Il y a bien des choses terribles à Auschwitz ; des choses qu’on ne voudrait pas voir, des choses dont on ne voudrait pas se souvenir. Il y a des salles submergées de chaussures misérables ; des salles accablées de valises éventrées, portant un nom, souvenir ultime d’une personne réduite à l’état de signe ; des salles où des monceaux de lunettes mêlent leurs branches en un brouillard délicat. Des salles avec des pots et des gamelles, des salles rassemblant des prothèses de handicapés…

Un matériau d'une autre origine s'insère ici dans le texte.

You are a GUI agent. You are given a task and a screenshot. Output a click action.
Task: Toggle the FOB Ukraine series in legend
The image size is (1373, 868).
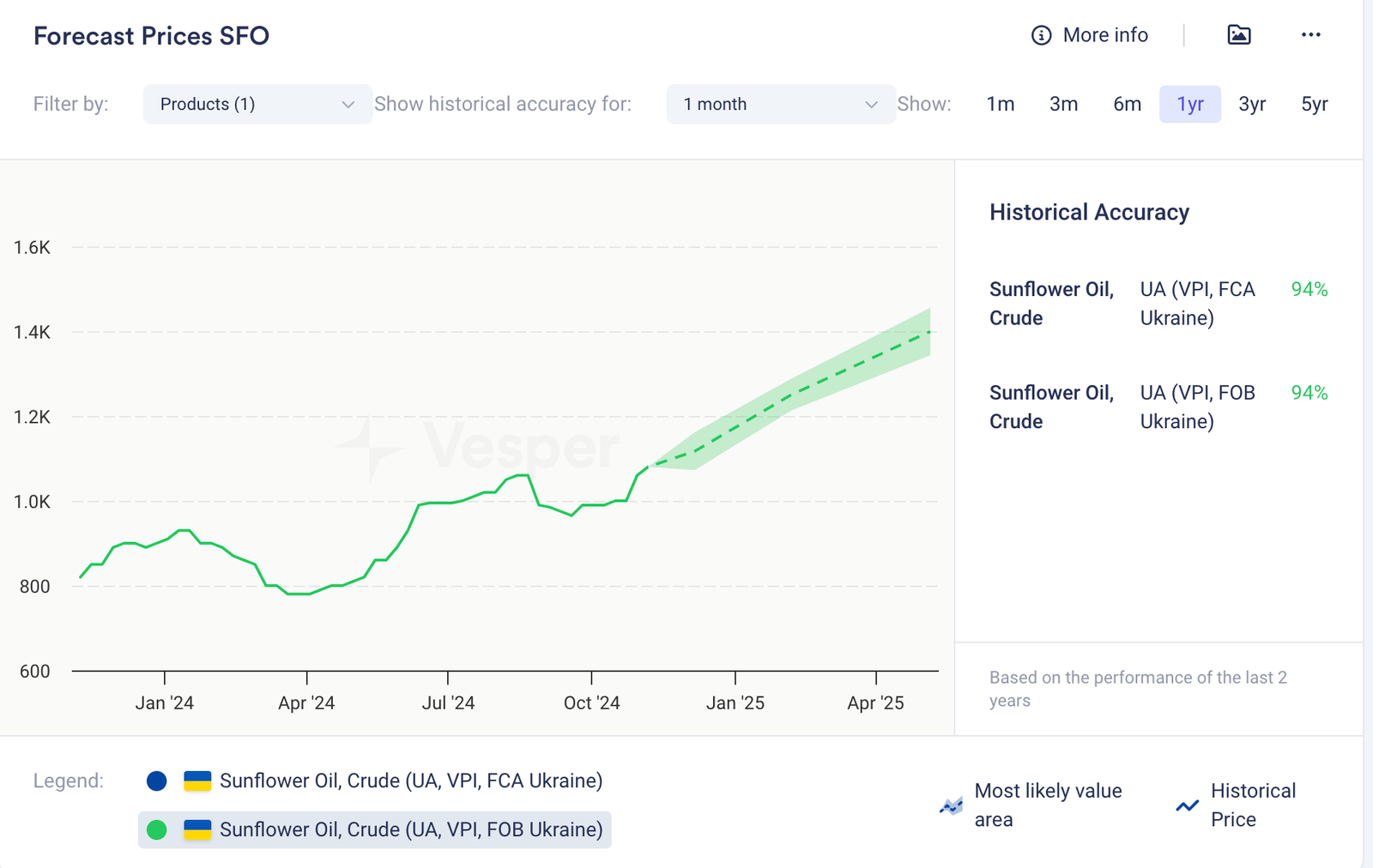point(410,829)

Il y a aussi des salles pour les interrogatoires, c’est-à-dire les tortures ; pour les expérimentations les plus hallucinantes ; il y a des dortoirs dont les animaux ne voudraient pas ; il y a des latrines collectives. Mais avant l’arrivée des alliés les nazis ont fait sauter les salles de gazage et les fours crématoires.
Il y a aussi, surmontant un portail, cette inscription dérisoire et grinçante dont chacun se souvient :
Arbeit macht frei.
Dans le coin d’une salle il reste des boîtes de Zyklon B, cet insecticide produit à un rythme effréné par IG Farben, conglomérat industriel à qui les responsables du camp avaient emprunté leur devise, arbeit macht frei.
IG Farben a été grondée en 1945 pour avoir participé sciemment à l’extermination, et pour avoir utilisé dans les camps 80 000 travailleurs forcés dont l’espérance de vie, chacun le savait, était de 6 mois. Elle a été dissoute et divisée en douze sociétés aujourd’hui très prospères (dont Hoecht, BASF, Bayer, Agfa…). Arbeit macht frei.